Page excerpt:
The Niesenbahn is a funicular railway above Lake Thun in the canton of Bern, Switzerland. It links a lower terminus, in the village of Mülenen at 693 m and adjacent to Mülenen station on the Lötschberg railway line, with an upper terminus at 2336 m near the summit of Niesen, a viewpoint above the lake and Bernese Oberland. The funicular is divided into two portions with a total length of 3.5 km, an elevation difference of 1643 m, and a maximum slope of 68%.

Construction of the line commenced in 1906, and it opened in 1910.

The service stairway for the Niesenbahn funicular is listed by Guinness Book of Records as the longest stairway, with 11,674 steps and a height of 1669 m. The stairs are usually employee-only, but there is a public run called "Niesenlauf" once a year.

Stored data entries
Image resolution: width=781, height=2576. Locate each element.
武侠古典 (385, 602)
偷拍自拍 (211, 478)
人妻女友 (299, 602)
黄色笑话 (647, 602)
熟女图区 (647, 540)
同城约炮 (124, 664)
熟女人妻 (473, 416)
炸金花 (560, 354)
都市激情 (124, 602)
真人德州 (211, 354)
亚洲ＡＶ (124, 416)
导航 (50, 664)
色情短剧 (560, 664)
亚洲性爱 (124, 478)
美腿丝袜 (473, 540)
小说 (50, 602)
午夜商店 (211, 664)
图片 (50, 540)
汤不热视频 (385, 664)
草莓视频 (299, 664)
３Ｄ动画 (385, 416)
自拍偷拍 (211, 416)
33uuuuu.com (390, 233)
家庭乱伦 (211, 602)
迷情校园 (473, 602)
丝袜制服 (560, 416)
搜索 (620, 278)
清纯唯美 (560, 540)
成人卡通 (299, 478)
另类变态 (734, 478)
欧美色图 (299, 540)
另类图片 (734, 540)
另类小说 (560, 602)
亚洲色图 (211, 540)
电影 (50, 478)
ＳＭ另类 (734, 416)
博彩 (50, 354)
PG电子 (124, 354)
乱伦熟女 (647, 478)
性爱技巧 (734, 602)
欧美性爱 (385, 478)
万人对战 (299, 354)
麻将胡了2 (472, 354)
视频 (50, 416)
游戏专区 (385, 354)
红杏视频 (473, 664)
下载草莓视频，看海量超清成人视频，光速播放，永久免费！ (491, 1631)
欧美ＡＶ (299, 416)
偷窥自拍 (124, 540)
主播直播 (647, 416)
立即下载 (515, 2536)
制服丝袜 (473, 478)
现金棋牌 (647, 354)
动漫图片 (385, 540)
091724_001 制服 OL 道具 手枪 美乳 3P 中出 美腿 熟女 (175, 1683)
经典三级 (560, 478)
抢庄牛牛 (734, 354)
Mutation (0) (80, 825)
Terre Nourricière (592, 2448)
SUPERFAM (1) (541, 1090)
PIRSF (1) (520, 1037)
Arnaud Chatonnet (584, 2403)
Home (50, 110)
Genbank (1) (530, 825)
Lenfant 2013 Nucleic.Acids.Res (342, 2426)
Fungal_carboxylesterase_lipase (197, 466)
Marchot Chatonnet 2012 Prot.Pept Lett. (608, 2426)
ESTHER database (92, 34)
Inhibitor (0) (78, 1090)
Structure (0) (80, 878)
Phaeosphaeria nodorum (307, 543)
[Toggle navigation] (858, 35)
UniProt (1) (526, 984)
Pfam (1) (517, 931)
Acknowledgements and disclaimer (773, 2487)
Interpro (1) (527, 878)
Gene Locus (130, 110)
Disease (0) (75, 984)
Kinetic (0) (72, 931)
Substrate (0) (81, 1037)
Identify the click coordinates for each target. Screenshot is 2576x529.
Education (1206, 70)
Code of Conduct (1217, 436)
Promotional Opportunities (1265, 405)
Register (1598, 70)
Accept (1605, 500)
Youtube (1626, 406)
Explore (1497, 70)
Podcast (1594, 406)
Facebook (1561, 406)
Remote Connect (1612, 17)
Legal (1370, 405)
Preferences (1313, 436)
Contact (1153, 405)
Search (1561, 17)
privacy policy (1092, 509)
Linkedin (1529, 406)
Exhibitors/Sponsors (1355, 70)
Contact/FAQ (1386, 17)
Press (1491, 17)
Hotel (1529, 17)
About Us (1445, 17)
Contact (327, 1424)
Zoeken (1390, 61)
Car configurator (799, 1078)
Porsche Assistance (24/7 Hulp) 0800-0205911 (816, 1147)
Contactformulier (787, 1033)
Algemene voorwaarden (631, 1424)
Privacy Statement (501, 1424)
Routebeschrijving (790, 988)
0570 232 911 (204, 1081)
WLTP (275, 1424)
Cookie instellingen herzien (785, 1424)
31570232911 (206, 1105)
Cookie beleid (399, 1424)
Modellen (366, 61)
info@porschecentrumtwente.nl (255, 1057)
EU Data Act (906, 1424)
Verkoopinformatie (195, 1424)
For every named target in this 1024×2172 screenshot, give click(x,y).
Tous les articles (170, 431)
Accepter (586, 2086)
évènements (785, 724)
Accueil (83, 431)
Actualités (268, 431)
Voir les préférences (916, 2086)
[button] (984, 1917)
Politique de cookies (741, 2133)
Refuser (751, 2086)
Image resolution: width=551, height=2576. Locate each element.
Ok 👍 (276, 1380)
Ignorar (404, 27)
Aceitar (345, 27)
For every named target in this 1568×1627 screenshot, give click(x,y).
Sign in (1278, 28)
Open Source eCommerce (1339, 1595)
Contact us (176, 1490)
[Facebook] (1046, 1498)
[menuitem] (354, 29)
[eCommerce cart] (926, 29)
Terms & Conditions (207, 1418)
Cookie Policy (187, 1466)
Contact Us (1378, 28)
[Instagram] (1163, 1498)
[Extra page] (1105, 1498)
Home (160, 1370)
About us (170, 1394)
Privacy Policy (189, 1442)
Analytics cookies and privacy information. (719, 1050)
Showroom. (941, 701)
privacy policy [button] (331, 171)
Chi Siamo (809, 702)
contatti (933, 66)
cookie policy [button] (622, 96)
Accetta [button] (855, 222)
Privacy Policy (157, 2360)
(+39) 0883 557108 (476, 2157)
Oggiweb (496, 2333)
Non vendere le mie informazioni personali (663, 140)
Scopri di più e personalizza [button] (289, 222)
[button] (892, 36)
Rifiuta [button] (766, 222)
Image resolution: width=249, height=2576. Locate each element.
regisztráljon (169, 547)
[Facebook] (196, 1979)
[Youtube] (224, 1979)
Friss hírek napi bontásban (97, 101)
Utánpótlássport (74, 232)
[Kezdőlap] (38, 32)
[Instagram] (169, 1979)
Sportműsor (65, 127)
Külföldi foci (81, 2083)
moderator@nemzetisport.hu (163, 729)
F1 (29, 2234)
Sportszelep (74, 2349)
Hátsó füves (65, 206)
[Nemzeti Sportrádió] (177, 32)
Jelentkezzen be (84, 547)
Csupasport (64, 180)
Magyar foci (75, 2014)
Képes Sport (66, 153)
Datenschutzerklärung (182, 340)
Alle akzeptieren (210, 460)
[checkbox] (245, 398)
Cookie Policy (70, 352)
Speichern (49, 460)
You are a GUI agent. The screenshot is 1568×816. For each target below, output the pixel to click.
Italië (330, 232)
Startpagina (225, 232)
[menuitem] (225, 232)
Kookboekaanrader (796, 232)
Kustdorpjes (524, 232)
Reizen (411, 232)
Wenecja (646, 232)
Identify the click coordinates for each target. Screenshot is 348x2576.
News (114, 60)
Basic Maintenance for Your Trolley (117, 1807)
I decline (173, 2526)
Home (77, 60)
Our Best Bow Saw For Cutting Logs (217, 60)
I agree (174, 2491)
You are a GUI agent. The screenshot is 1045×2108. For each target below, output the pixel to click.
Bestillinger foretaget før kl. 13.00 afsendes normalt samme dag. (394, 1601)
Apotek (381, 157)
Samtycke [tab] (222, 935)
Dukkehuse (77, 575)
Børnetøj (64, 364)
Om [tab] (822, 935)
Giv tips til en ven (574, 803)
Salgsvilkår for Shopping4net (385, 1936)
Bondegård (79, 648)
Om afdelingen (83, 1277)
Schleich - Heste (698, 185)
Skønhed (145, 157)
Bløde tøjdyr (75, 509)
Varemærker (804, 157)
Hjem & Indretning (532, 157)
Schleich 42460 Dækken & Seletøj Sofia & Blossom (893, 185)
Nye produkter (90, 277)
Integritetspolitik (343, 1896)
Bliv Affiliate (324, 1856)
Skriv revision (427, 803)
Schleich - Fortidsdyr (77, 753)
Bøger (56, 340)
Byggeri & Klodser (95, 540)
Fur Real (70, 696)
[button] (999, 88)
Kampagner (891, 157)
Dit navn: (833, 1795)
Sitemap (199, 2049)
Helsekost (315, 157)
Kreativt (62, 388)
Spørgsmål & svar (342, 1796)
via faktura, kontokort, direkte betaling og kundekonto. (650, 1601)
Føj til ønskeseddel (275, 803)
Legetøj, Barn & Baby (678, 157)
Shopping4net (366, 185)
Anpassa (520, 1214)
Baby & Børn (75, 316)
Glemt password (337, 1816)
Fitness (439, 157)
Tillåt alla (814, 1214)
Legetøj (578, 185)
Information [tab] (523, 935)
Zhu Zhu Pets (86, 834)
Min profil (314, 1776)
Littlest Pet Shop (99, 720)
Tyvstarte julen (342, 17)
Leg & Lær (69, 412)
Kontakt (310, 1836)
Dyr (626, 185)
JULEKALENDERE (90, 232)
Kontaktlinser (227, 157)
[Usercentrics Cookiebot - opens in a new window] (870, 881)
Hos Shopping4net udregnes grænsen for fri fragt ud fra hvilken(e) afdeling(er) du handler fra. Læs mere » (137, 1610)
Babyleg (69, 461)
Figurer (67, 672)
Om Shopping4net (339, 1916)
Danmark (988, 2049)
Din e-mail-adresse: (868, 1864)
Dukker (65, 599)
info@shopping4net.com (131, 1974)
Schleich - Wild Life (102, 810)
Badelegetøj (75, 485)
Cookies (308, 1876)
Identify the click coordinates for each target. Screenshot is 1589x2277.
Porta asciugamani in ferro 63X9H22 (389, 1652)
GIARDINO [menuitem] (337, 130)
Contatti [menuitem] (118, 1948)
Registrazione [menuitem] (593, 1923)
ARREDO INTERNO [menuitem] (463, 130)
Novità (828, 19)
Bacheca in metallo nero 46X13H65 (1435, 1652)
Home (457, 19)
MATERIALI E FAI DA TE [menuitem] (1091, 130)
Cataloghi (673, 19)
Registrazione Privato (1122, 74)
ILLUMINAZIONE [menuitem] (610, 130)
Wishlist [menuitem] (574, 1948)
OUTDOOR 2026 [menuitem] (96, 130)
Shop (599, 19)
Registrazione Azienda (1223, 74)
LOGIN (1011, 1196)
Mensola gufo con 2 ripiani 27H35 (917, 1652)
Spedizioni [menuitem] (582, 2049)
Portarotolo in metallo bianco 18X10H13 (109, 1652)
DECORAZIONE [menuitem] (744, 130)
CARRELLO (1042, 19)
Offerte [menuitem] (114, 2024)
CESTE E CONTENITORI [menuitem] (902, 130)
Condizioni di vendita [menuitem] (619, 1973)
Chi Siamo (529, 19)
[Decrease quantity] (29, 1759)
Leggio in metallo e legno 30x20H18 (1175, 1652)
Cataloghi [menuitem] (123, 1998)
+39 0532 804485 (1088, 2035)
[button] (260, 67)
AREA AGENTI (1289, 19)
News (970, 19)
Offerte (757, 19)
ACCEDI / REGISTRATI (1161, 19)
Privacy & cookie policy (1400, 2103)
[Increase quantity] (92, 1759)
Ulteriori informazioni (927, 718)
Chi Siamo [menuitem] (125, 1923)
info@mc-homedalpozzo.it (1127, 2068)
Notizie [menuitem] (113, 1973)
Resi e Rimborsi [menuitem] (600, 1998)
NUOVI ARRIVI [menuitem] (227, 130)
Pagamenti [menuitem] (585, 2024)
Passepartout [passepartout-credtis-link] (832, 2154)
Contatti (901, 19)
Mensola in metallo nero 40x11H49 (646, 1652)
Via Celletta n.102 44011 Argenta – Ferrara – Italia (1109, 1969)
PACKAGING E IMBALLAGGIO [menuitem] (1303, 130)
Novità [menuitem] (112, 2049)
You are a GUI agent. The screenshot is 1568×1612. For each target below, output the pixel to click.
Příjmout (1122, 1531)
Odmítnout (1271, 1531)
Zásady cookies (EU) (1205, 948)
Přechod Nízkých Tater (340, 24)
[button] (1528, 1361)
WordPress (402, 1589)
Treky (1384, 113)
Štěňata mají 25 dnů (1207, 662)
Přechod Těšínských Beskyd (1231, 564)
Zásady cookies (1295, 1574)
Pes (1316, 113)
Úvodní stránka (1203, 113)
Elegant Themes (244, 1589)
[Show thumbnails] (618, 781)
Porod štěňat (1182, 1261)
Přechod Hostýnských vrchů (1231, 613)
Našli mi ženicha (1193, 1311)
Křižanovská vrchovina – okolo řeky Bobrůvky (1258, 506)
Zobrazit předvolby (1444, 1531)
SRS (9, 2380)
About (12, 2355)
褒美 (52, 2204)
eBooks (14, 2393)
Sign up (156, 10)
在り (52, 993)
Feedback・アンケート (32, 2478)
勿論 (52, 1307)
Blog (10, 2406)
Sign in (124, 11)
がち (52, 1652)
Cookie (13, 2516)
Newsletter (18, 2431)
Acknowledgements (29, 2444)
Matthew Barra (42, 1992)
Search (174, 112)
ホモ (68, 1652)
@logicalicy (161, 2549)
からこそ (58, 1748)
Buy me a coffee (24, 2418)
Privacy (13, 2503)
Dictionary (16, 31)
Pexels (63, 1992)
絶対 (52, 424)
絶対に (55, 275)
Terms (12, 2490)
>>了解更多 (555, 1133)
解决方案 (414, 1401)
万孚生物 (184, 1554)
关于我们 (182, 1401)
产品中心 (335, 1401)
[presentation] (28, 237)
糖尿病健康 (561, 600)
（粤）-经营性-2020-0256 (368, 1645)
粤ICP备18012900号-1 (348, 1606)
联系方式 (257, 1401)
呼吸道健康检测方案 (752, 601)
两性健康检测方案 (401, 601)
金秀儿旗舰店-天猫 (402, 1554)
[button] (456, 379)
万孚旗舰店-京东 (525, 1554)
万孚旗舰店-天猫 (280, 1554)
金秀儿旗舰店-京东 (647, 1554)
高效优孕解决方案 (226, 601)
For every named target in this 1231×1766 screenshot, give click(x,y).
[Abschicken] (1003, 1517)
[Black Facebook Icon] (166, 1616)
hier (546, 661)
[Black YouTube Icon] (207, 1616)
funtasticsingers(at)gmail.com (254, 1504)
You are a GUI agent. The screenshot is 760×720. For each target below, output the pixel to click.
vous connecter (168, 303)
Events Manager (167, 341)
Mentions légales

Set of tasks:
(a) Answer these questions using the Niesenbahn text:
(i) At what elevation is the lower terminus in Mülenen?
(ii) In what year did the line open?
(iii) How many steps does the service stairway have?
(b) Rewrite the Niesenbahn text between "The Niesenbahn is" and "slope of 68%.", inclusive, and put "lookout" in place of "viewpoint".

Outputs by task:
(a)
(i) 693 m
(ii) 1910
(iii) 11,674

(b)
The Niesenbahn is a funicular railway above Lake Thun in the canton of Bern, Switzerland. It links a lower terminus, in the village of Mülenen at 693 m and adjacent to Mülenen station on the Lötschberg railway line, with an upper terminus at 2336 m near the summit of Niesen, a lookout above the lake and Bernese Oberland. The funicular is divided into two portions with a total length of 3.5 km, an elevation difference of 1643 m, and a maximum slope of 68%.